There are many ancestry prediction and visualization tools, such as ChromPlot (Oróstica and Verdugo 2016) or human-specific commercial tools like Chromosome Painter (AncestryDNA^®^). Most tools focus on ancestry prediction and thus lack versatility in showcasing known ancestries (Chen et al. 2024), such as parental contributions to offspring in a controlled setting. This is best exemplified by the software STRUCTURE (Pritchard et al. 2000), used by most researchers in population genetics, which includes tools to plot its predicted ancestries. However, similar programs are not helpful when ancestries are known (e.g. known parents), and the goal is to measure the contribution of each parent to an offspring genome. Existing tools like STRUCTURE are designed for population-level inference and stochastic modeling, lacking support for deterministic, parent-specific visualization. ChromPlot allows plotting chromosomal features but lacks per-individual inheritance tracing, and commercial tools like Chromosome Painter are tailored to human data and are not openly customizable.
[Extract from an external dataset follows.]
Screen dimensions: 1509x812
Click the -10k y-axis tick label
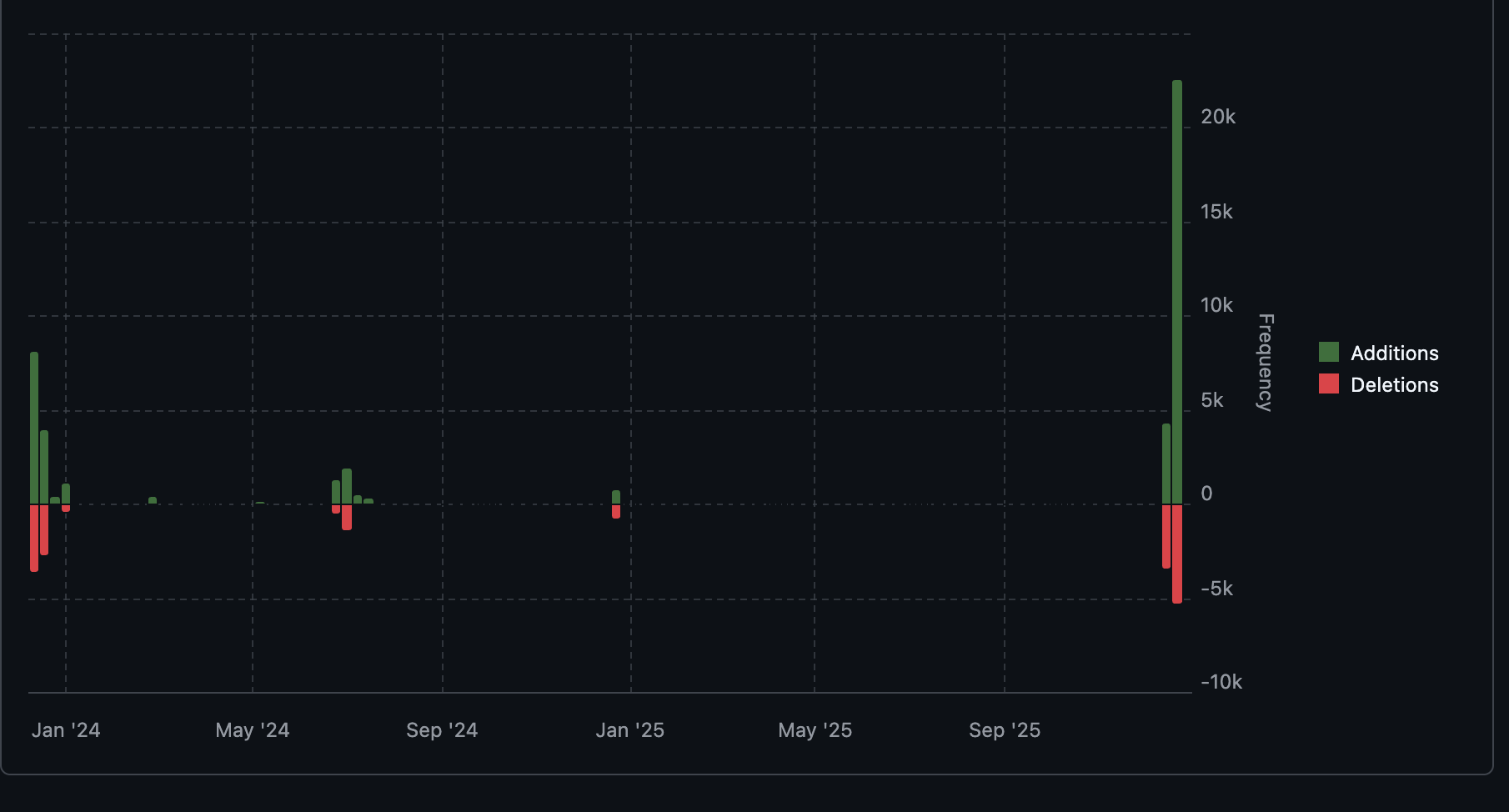1221,682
Many existing tools separate ancestry inference from visualization (Price et al. 2006, Hellenthal et al. 2014, Oróstica and Verdugo 2016), requiring users to run multiple programs and manually match input and output files between them. This multi-step process can complicate workflows and introduce challenges in ensuring consistency and accuracy when integrating results, particularly due to the risk of human error or misformatted data. Pedigree Painter (pepa) fills this gap by providing a lightweight, Bash-based pipeline that directly quantifies and visualizes per-parent genomic contributions in controlled experimental crosses. It enables users to identify inherited genomic regions or genes from each parent, offering detailed insights into recombination patterns in systems such as yeast hybrid selection or common garden experiments.
2 Materials and methods
2.1 Tool performance
The performance and scalability of the pipeline were evaluated by testing datasets containing 10, 50, and 100 individuals. All runs were executed on a desktop with an AMD Ryzen 5 9600X processor and 32 GB RAM. The pipeline completed in ∼6.4 s for 10 individuals, and ∼33.9 s for 50 individuals, using peak memory of 185 MB and 347 MB, respectively. For 100 individuals, processing completed in 76.2 s with a peak memory usage of 588 MB. In all tests CPU usage was ∼99%, suggesting good use of available hardware without wasting cycles. Both runtime and memory usage scaled approximately linearly with the number of individuals, demonstrating the efficiency and scalability of the approach. Linear memory scaling is especially advantageous as it ensures predictable resource requirements and prevents sudden spikes in memory consumption, enabling the pipeline to handle increasing genomic complexity without unexpected demands on system resources.
2.2 Pipeline design
Pepa is a versatile and accessible tool for visualizing genomic inheritance, recombination patterns, and parental contributions (Fig. 1). Throughout this manuscript, I refer to the short-term parental contribution as ancestry. While pepa can technically detect ancestry signals at the population level, its primary focus is on pedigrees and controlled crosses. The tool is designed with ease of use and flexibility in mind, enabling both beginner and advanced users to analyze their data effectively. The pipeline is implemented using Bash, Python, and R. Bash serves as the backbone, coordinating the execution of Python and R scripts. Graphics are computed using R, a common language for graphics in biology, with use spanning from transcriptomics (Love et al. 2014, Pozzi 2024) to population genetics (Lawrence et al. 2013, Oróstica and Verdugo 2016). To make this tool useful to more advanced users, the output tables are saved and optimized for R packages such as ggplot2, allowing users to easily customize their plots with custom colors, shapes and text. The pipeline is lightweight and requires minimal installation. The core tool (pepa-base**)** only requires Python 3, without extra modules or installation. The extended pipeline, which includes data visualization (pepa-paint**)**, relies on three common R packages to generate graphics (dplyr, patchwork, ggplot2) (Wickham 2016, R Core Team 2021).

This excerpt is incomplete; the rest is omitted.